For listing of securities in SIBE, as detailed in question 20, a prospectus must be produced by the issuer of the OTC product and registered at the CNMV, following the content of Regulation (EC) No. 809/2004. Owing to the existence of public information about the underlying issuer of the shares, the prospectus needs to provide limited information about the issuer and will refer to the public information available at the CNMV or on the issuer’s website. As in other European jurisdictions, the prospectus must provide a detailed description of the product and how the basket or index works. In addition, the information about the seller or issuer of the OTC must be detailed, including the potential conflict of interest and cost related to the transaction. The prospectus must also detail the general tax regime applicable to the products, although an additional tax analysis may be required depending on the jurisdiction of the subscriber of the product.

Liability regime

Describe the liability regime related to the issuance of structured products.

In addition to general contractual liability and the Market Abuse Regulation, issuers, offerers and others (and the directors of the aforementioned) involved in offerings of structured products face potential liability for the content, misstatements or omissions of a prospectus, as well as for failing to register the required prospectus at the CNMV, in accordance with the Securities Market Law and article 32 et seq of Royal Decree 1310/2005 of 4 November 2005, implementing that Law.

Other issues

What registration, disclosure, tax and other legal issues arise when an issuer sells a security that is convertible for shares of the same issuer?

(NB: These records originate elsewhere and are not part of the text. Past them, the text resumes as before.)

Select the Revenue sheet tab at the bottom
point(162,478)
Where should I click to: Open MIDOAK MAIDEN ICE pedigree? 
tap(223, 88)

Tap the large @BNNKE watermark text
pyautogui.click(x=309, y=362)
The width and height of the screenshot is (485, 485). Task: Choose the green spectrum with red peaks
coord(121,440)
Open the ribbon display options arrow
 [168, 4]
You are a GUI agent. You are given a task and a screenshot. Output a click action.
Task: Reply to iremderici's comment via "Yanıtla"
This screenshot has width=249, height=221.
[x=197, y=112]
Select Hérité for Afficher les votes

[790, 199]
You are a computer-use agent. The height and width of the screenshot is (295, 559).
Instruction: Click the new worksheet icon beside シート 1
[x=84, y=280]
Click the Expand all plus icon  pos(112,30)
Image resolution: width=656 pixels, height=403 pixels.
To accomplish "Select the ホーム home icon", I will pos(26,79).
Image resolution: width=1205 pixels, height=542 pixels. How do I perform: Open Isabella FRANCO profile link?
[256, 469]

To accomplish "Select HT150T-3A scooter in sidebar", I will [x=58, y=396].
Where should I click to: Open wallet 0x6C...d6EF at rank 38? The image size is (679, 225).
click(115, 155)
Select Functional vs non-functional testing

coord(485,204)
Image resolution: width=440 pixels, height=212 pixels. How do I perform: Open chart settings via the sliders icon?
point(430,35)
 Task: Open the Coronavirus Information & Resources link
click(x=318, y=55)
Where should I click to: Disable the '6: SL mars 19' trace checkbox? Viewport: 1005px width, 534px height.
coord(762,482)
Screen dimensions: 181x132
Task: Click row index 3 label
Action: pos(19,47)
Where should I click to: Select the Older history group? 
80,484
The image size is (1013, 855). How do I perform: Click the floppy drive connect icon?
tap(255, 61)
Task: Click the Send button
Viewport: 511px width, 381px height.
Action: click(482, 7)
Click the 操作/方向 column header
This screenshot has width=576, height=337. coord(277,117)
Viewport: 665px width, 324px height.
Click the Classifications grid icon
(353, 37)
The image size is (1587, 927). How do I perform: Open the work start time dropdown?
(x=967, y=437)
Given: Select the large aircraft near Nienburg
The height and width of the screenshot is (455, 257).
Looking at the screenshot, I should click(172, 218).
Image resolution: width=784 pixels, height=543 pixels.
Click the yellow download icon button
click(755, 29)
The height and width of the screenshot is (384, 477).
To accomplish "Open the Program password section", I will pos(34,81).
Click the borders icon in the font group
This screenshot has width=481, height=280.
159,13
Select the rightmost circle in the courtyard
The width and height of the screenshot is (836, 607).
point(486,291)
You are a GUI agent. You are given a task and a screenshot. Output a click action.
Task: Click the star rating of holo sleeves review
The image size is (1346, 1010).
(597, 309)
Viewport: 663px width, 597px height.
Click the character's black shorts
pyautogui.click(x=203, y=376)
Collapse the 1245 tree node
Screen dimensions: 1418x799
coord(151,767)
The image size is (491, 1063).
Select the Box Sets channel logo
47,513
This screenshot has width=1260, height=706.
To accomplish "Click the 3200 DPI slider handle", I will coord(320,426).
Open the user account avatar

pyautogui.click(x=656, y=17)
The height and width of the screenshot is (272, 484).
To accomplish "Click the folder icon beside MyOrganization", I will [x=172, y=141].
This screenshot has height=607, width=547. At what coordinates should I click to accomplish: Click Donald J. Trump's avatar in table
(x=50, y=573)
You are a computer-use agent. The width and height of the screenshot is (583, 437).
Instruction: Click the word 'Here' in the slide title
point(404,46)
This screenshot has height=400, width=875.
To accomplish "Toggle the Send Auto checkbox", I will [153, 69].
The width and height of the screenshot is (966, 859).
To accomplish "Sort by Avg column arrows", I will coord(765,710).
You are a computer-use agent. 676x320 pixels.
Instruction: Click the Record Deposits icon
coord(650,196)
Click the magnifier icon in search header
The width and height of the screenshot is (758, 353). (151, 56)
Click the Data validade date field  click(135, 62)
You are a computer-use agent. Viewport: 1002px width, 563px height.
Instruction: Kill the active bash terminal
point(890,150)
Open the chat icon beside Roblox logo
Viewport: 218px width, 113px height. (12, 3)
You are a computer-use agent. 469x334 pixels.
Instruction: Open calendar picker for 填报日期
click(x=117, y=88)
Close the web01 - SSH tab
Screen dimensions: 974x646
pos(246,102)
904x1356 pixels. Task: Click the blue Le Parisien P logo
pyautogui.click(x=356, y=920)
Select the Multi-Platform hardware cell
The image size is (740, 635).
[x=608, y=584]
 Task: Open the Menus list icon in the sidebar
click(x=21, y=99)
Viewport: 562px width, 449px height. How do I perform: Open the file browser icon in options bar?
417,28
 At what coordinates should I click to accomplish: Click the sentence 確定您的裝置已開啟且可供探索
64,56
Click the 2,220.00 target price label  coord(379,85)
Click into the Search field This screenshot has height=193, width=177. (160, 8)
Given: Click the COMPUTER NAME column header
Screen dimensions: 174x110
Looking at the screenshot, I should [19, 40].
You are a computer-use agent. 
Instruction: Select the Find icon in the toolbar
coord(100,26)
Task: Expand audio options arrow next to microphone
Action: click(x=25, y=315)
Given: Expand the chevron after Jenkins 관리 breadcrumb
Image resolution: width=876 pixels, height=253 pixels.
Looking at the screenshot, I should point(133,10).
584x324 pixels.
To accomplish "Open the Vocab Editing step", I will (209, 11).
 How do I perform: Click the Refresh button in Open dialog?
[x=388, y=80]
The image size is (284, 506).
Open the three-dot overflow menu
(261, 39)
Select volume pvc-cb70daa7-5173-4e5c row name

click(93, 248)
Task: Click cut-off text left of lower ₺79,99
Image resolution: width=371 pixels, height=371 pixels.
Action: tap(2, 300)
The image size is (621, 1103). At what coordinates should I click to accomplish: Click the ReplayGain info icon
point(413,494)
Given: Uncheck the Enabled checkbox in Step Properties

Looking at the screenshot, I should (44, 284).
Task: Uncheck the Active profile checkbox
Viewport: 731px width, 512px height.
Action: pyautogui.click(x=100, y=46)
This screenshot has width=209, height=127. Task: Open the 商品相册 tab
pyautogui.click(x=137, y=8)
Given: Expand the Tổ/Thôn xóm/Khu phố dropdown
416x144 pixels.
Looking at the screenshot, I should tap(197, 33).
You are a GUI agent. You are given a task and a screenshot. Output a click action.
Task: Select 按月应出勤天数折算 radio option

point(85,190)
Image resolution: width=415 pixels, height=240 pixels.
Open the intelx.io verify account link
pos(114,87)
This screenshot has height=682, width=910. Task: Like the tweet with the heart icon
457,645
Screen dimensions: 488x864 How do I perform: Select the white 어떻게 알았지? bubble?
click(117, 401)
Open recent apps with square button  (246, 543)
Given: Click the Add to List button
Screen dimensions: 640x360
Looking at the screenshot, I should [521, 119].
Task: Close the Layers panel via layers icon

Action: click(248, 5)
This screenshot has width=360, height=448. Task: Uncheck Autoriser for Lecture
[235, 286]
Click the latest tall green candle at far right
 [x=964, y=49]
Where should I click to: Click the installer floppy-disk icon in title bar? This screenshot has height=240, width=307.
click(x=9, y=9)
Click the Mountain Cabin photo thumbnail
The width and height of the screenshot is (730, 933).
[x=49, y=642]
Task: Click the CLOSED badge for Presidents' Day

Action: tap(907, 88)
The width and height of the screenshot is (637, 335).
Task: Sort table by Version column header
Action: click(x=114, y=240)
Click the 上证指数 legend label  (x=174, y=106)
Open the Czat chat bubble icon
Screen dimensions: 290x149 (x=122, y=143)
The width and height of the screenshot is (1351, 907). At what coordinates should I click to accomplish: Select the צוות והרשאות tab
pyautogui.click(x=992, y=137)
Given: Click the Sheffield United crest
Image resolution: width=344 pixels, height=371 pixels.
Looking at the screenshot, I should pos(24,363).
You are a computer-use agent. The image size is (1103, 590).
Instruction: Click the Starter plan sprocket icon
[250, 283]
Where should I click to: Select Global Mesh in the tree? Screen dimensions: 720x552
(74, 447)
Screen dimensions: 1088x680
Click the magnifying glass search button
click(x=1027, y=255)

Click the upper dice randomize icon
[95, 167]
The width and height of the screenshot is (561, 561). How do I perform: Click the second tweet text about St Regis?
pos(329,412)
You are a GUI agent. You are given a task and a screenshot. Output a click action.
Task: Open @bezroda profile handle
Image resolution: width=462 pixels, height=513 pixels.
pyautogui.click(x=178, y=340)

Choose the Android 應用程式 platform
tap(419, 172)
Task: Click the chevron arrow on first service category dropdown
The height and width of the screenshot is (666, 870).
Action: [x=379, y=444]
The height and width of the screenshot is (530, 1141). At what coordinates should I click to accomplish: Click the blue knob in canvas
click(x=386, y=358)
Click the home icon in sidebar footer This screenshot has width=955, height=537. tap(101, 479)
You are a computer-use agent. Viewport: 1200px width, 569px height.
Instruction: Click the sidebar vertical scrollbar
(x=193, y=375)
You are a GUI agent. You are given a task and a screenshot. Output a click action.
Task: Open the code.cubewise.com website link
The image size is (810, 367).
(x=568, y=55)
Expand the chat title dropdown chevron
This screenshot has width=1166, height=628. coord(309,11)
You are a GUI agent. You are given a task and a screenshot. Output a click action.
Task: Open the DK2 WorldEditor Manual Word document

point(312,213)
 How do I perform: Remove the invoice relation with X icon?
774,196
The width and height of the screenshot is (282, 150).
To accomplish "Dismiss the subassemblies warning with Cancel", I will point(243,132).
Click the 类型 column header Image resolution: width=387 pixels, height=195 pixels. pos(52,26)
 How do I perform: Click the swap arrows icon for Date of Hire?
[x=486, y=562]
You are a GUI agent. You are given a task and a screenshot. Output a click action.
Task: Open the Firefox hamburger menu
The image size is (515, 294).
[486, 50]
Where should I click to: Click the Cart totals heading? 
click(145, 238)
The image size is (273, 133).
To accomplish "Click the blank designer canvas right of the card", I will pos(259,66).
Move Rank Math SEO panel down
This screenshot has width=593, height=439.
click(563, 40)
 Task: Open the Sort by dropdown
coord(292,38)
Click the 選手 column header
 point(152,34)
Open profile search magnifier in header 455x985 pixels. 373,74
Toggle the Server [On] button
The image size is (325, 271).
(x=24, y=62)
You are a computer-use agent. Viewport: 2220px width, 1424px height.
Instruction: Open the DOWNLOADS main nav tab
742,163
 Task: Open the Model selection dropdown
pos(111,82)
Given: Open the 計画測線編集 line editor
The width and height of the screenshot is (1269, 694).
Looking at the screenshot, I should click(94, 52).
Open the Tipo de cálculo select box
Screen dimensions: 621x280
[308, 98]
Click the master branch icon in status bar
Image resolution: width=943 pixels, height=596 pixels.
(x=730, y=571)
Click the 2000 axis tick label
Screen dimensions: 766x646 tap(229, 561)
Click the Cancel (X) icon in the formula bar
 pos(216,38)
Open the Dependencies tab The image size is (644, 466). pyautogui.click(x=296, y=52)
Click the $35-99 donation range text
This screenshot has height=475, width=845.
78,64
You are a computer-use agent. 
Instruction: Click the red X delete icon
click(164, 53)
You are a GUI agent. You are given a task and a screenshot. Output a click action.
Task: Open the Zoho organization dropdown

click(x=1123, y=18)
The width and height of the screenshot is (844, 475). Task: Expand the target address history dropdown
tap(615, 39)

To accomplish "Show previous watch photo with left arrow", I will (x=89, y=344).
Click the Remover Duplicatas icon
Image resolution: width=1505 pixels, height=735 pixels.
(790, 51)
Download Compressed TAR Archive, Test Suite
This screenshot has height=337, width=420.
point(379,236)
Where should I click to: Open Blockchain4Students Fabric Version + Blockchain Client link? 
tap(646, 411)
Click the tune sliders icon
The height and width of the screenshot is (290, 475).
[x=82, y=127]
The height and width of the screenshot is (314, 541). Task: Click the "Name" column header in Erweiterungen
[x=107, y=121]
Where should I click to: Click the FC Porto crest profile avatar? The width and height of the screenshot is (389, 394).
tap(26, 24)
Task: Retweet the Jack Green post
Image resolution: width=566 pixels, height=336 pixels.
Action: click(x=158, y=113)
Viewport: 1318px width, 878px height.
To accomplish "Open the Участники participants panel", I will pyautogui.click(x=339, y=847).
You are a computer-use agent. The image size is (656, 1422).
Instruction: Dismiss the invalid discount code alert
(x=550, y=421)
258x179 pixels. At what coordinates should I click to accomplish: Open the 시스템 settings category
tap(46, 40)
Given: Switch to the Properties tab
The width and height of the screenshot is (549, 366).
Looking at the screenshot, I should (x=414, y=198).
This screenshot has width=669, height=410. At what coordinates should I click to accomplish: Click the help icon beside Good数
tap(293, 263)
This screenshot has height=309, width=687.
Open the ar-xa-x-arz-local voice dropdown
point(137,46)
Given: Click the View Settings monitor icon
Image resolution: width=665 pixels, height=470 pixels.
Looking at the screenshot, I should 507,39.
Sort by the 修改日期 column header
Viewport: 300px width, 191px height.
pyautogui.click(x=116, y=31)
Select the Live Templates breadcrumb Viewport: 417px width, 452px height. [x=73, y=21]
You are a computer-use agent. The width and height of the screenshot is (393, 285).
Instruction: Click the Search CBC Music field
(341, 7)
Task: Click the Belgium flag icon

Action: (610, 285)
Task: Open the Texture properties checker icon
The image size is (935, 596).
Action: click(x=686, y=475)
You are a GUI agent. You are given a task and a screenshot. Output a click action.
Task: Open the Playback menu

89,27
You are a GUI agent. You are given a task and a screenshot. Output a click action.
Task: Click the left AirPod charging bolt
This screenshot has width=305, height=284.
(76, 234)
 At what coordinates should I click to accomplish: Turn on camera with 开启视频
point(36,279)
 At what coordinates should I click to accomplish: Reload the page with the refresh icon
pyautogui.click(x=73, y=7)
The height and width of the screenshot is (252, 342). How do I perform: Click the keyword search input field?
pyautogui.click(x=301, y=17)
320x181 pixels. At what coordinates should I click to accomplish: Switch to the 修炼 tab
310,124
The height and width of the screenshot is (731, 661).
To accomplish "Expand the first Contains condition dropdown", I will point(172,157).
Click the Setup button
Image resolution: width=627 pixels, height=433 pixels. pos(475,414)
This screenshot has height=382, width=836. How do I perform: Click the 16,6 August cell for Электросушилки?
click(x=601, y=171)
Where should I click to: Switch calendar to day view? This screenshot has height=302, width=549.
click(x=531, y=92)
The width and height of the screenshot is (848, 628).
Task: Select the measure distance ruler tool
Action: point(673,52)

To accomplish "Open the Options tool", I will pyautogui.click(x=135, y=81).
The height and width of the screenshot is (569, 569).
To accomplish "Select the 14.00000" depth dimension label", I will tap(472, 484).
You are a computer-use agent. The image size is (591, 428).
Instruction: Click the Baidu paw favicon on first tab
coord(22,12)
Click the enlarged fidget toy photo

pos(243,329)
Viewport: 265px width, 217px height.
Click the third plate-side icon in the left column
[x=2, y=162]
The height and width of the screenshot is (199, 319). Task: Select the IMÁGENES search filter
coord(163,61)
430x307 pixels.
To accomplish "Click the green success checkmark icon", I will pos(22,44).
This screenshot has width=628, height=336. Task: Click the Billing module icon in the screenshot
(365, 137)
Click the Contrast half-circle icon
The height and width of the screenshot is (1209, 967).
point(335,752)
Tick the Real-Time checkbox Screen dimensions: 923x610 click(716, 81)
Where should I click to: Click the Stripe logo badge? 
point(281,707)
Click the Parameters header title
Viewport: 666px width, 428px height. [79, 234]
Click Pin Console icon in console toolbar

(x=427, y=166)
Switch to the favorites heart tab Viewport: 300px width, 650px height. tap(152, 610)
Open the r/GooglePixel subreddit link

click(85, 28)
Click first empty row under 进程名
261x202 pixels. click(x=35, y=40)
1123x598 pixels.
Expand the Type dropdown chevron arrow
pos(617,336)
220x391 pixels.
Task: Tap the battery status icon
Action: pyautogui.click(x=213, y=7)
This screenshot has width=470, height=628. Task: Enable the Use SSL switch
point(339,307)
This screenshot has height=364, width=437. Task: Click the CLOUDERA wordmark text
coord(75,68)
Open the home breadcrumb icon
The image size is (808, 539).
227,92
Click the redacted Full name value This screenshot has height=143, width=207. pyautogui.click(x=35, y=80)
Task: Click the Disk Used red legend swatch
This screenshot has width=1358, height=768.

Convertible securities of Spanish companies require the prior authorisation of the general shareholders’ meeting and the issuance of certain reports by the board of directors and an independent expert appointed by the applicable Spanish mercantile registry, in accordance with the Corporations Law. An additional report on the exclusion of the shareholders’ right to subscribe such securities may also be required. In addition, the same prospectus regulation that applies for offering and listing such securities will also apply to their sale and therefore the Securities Market Law, Regulation (EC) No. 809/2004 and Royal Decree 1310/2005 must be considered. In practice, many convertible securities of Spanish issuers are listed on non-regulated markets to avoid these disclosure obligations, which can delay the schedule of the transactions.

What registration, disclosure, tax and other legal issues arise when an issuer sells a security that is exchangeable for shares of a third party? Does it matter whether the third party is an affiliate of the issuer?

Exchangeable securities differ from convertible securities in that the issuer of the underlying security is not the issuer of the exchangeable security or, if it is the issuer, such underlying security was already issued before the issuance of the exchangeable security (and the issuer had repurchased them, for example). In these circumstances, the reports required by the Corporations Law for convertible securities are not necessary. Notwithstanding, the same prospectus regulation that applies for offering and listing such securities will also apply to their sale and therefore the Securities Market Law, Regulation (EC) No. 809/2004 and Royal Decree 1310/2005 must be considered. In practice, many exchangeable securities of Spanish issuers are listed on non-regulated markets to avoid these disclosure obligations, which can delay the schedule of the transactions.